The third theme focused on the impacts of AMOC variability on global/regional sea level rise. Within this theme, the discussion identified a couple of research areas of interest such as the influence of AMOC on the dominant processes controlling observed variability in the rates of regional sea level rise (i.e., thermosteric and mass input) and understanding why regional sea level along the US east coast is greater than the global average and the linkage with AMOC.

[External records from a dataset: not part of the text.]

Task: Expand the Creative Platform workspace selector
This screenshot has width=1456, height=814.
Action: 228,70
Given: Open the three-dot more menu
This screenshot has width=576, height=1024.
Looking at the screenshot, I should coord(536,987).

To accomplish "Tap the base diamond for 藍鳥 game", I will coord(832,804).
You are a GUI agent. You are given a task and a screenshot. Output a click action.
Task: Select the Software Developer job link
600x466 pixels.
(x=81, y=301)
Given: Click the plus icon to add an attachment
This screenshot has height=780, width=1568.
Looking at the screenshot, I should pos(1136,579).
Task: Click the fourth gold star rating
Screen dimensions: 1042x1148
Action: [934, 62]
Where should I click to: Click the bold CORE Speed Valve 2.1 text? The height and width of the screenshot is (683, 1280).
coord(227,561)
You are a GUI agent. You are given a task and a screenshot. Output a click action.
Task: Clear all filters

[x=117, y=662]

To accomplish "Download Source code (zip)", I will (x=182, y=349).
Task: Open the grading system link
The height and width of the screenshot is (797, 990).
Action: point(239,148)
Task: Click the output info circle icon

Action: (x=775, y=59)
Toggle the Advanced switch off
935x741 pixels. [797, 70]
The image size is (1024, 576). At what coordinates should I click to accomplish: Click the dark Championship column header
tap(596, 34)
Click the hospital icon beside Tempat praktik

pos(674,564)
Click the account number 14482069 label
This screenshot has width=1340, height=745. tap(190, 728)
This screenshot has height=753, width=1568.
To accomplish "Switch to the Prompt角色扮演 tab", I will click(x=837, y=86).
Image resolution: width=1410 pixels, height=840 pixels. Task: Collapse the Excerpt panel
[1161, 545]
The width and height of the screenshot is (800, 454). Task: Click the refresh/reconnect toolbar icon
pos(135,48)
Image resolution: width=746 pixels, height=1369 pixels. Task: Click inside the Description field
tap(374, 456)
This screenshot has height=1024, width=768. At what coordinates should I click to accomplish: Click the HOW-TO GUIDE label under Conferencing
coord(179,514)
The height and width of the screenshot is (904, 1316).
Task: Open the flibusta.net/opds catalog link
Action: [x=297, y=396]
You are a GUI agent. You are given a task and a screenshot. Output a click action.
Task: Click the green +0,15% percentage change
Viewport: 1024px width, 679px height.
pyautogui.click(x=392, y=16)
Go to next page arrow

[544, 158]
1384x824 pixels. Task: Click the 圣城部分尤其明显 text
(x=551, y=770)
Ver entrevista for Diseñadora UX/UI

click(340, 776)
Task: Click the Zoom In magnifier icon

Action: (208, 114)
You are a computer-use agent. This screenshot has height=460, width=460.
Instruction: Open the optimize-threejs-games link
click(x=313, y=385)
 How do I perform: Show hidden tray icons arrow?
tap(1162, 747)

The fourth theme was the impacts of AMOC variability on ocean-atmosphere exchanges of carbon, biogeochemical cycles, and associated changes in marine ecosystems. The group identified some of the near-term priority questions, including:

  • How can the paleo record be utilized to better understand the impact of AMOC on ocean carbon uptake and the terrestrial carbon cycle?
  • What processes are controlling carbon draw down into the deep ocean and variability in that system?
  • What physical parameters (i.e., upper ocean stratification, mixed layer depth, nutrient input) are needed by the ocean carbon/biogeochemistry community to improve understanding of these?
  • Does satellite productivity correlate with AMOC variability?

Summary of Action Items:

  1. Connect with existing US CLIVAR working groups (i.e., Hurricane WG, Extremes WG) to assess the degree to which AMOC variability is causally linked to observed and projected shifts in these climate phenomena.
  2.  Promote studies within the Arctic observational and modeling communities investigating how AMOC variability will affect Arctic sea ice in the near future.
  3. Coordinate with the Coastal Ocean Observing community (e.g., MARACOOS) to assess the linkages between AMOC and the changes observed on the shelves.
  4. Connect with the Ocean Carbon Biogeochemistry program to proactively assess the high priorities of the carbon and biogeochemical research communities. Where can the AMOC community contribute with respect to better understanding carbon uptake, changes in temperature, upwelling, and other physical processes influencing ecosystems dynamics and geographic distributions?
  5. Attend the Southern Ocean and Ocean Carbon Uptake joint workshop in December 2014 at AGU Fall Meeting.